這首先需要醫療大數據挖掘,病歷的電子化是一個長期的過程。電子病歷也是大數醫達最大的優勢,我們有長時間、連續的病歷數據積累。
電子病歷、入院記錄、手術記錄,術前術後小結這些文本資源,我們利用這些數據訓練出模型,幫助經驗不足的醫生學習和診斷。
但這些海量的文本,在使用之前還需經過幾輪處理。
首先,對病歷進行結構化提取,把病歷裏的臨牀表現、體徵檢查、化驗值、家族史、既往史或者吸煙史、婚育史提取出來。接着,對同一個症狀、不同描述做歸一,最終形成結構化電子病歷。
雖然,電子病歷系統已經越來越完善,也同時導致醫生選擇模板變得困難,經常都是直接選擇默認值,導致陽性或陰性症狀都沒有被重點突出,也就需要根據不同疾病模型獲得更高權重。

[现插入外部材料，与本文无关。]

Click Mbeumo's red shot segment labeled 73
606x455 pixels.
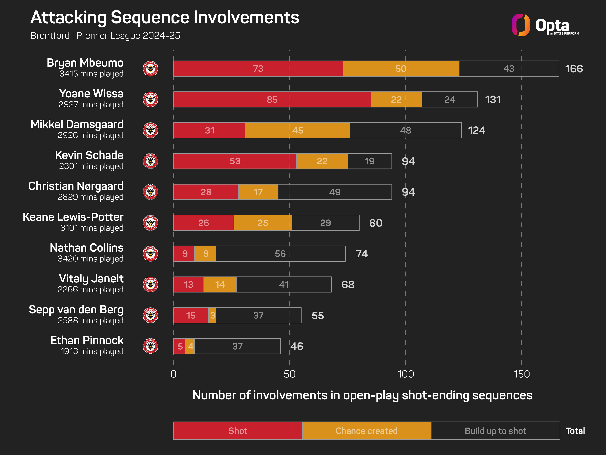(x=258, y=69)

其次,根據一些醫學典籍,把電子病歷中的錯誤進行過濾,過濾雖然非常簡單粗暴,但也比較有效。
我們在訓練模型的時候,也可以把典籍裏面的重點症狀權重調高。例如阿茲海默症、癲癇和偏癱症狀,就這些症狀的權重調高,讓模型更好判斷當前症狀、化驗結果、體格檢查。

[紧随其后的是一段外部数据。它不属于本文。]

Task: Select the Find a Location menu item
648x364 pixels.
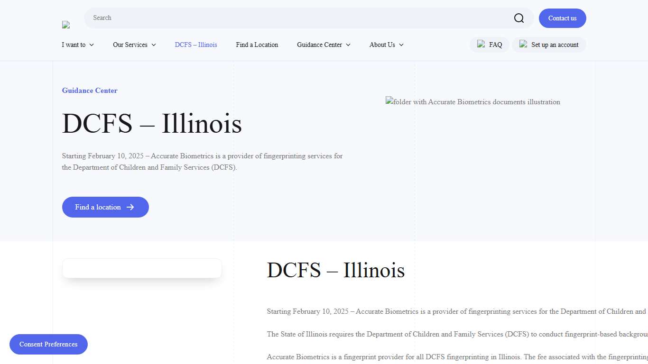Action: (x=257, y=45)
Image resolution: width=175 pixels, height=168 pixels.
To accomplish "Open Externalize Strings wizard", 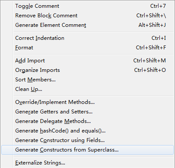I will coord(87,163).
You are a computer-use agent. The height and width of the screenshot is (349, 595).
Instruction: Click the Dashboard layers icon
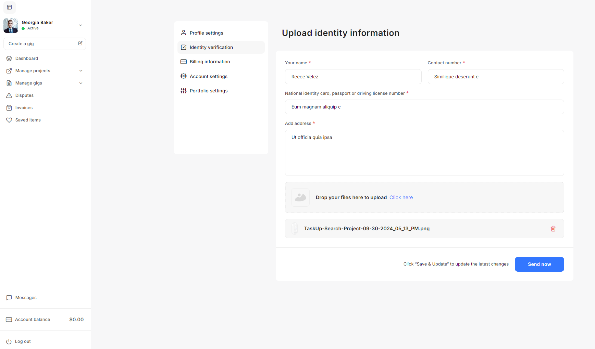pos(9,59)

但典籍給出的,永遠都是模糊的建議,而沒有哪個病人會按照教科書生病。
院內的智慧服務有哪些核心環節?我們利用上一步提取的病歷,可以很容易把這些疾病分級、分類。
首先,把疾病分為常見病和罕見病兩類,常見病種類就包括4000多個ICD、300多個種類,涵蓋95%的就診患者,剩下為罕見病,存在上萬個ICD,但僅佔總數5%。
大數醫達的AI問診模型可以像醫生一樣不停追問患者當前症狀,根據患者年齡、性別等生命體徵,從模型裏動態生成問題,而不是像其他廠商問題非常固定。
利用這種動態模型的建立,可以在問診過程中,很容易收集到患者當前症狀。
為什麼只涉及症狀?
這是因為,整個醫療過程,症狀是最重要的部分之一,特別對於科室分診有着重要意義。
對於患者來説,導診非常困難,一種疾病對應多個科室。而一旦選錯不僅耽誤治療時間,還會產生過度醫療行為。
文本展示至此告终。